Hi SM Friends! It's been a while :innocent: Things have been so so crazy that I rarely get a chance to stop by SM anymore but I do think of you all often! :wub: Some of you may know that we moved from VA out to CA last year - we are far, far away from friends and family but have been enjoying life on the west coast thus far. 

If there's one thing I learned from our big move it was that I HAVE WAY TOO MUCH STUFF! :w00t: Those who know me know that I tend to go a little nuts shopping for Bailey and Emma - so in effort to scale down on the loads and loads of dog STUFF that's taking over my tiny apartment, I'm going to post some items here in case anyone is interested! 


First up are some harnesses and a dress that Emma never ended up wearing. Posting pics below - let me know if interested and I'll PM you with the details.

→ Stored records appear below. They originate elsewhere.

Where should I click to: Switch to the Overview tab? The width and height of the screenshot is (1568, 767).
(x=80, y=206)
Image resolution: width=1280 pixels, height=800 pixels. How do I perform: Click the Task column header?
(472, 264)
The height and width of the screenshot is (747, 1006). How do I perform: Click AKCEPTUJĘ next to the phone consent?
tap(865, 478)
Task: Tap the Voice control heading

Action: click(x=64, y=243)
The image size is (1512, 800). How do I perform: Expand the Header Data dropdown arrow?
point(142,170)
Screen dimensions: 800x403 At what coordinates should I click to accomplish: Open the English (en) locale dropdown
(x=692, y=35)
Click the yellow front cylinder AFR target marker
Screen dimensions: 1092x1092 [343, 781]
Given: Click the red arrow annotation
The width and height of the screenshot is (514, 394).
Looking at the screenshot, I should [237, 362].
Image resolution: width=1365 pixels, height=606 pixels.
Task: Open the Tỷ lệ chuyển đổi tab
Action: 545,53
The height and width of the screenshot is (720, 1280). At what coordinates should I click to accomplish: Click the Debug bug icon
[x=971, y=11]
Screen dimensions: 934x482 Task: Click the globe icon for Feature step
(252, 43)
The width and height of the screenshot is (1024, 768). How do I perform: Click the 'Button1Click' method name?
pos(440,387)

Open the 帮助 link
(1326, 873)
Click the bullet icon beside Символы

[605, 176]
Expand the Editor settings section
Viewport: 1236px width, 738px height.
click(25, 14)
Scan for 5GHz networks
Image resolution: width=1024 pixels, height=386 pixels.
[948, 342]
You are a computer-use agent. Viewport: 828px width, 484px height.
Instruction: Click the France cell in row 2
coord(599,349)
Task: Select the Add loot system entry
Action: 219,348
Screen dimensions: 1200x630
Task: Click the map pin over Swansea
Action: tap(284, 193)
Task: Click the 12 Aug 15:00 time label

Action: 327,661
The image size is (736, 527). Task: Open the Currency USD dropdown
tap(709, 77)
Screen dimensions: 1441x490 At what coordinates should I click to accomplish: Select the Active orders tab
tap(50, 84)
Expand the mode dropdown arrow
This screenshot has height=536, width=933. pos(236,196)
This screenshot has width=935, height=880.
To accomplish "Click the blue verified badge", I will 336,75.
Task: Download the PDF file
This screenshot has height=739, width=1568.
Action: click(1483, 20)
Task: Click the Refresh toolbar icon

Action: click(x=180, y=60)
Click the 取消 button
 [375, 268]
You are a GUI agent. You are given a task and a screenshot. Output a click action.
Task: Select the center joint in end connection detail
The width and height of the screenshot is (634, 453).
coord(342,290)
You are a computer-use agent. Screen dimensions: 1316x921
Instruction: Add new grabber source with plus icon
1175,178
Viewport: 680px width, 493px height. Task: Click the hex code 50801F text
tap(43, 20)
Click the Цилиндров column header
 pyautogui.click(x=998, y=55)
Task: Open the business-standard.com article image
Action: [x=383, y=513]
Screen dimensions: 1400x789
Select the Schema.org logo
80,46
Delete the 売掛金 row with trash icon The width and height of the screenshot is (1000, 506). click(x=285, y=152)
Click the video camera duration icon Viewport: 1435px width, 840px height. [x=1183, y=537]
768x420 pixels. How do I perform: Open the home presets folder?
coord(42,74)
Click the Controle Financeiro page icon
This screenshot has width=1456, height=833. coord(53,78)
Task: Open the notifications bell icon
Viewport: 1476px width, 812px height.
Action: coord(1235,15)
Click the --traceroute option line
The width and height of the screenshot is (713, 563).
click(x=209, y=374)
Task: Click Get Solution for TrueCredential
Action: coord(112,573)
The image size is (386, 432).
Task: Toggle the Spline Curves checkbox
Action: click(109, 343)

Thanks!!!


1. Pinkaholic Harness Vest
Size: Small (please see link above for sizing; this is a similar harness but not the exact same)
Color: Turquoise and White with flowers
Condition: Brand new with tags
Price: $20



















2. Susan Lanci Step-in Harness 
Size: XXS (please see link above for sizing)
Color: Wine n Roses 
Condition: Brand new with tags
Price: $30 











3. Susan Lanci Step-in Harness 
Size: XXS (please see link above for sizing)
Color: Sunshine
Condition: Brand new with tags 
Price: $30 



















4. Louis Dog Strawberry Dress
Size: S (please see link above for sizing)
Color: Pink
Condition: Brand new with tags 
Price: $30


----------



## sherry (Jan 4, 2013)

They are all beautiful! I wish Sissy was not such chunk!


----------



## Bailey&Me (Mar 8, 2010)

sherry said:


> They are all beautiful! I wish Sissy was not such chunk!


Thanks Sherry! Sissy is perfect the way she is, haha! :wub: 

All of these items (with the exception of the Pinkaholic harness) were a tad small on Emma. Not sure if the sizes would work for anyone but thought I'd post!


----------



## pammy4501 (Aug 8, 2007)

Love those Susan Lanci step in harnesses!! And that price is great! I'd grab both if they were smalls. My girls are too "fluffy" for XXS.


----------



## Aviannah's Mom (Apr 28, 2017)

Those are such cute harnesses. I would love to purchase one but my girl already has more harnesses then needed and I am not sure what size she will need for sure when full grown yet! They are all so cute I am sure they will sell soon!


----------



## Bailey&Me (Mar 8, 2010)

pammy4501 said:


> Love those Susan Lanci step in harnesses!! And that price is great! I'd grab both if they were smalls. My girls are too "fluffy" for XXS.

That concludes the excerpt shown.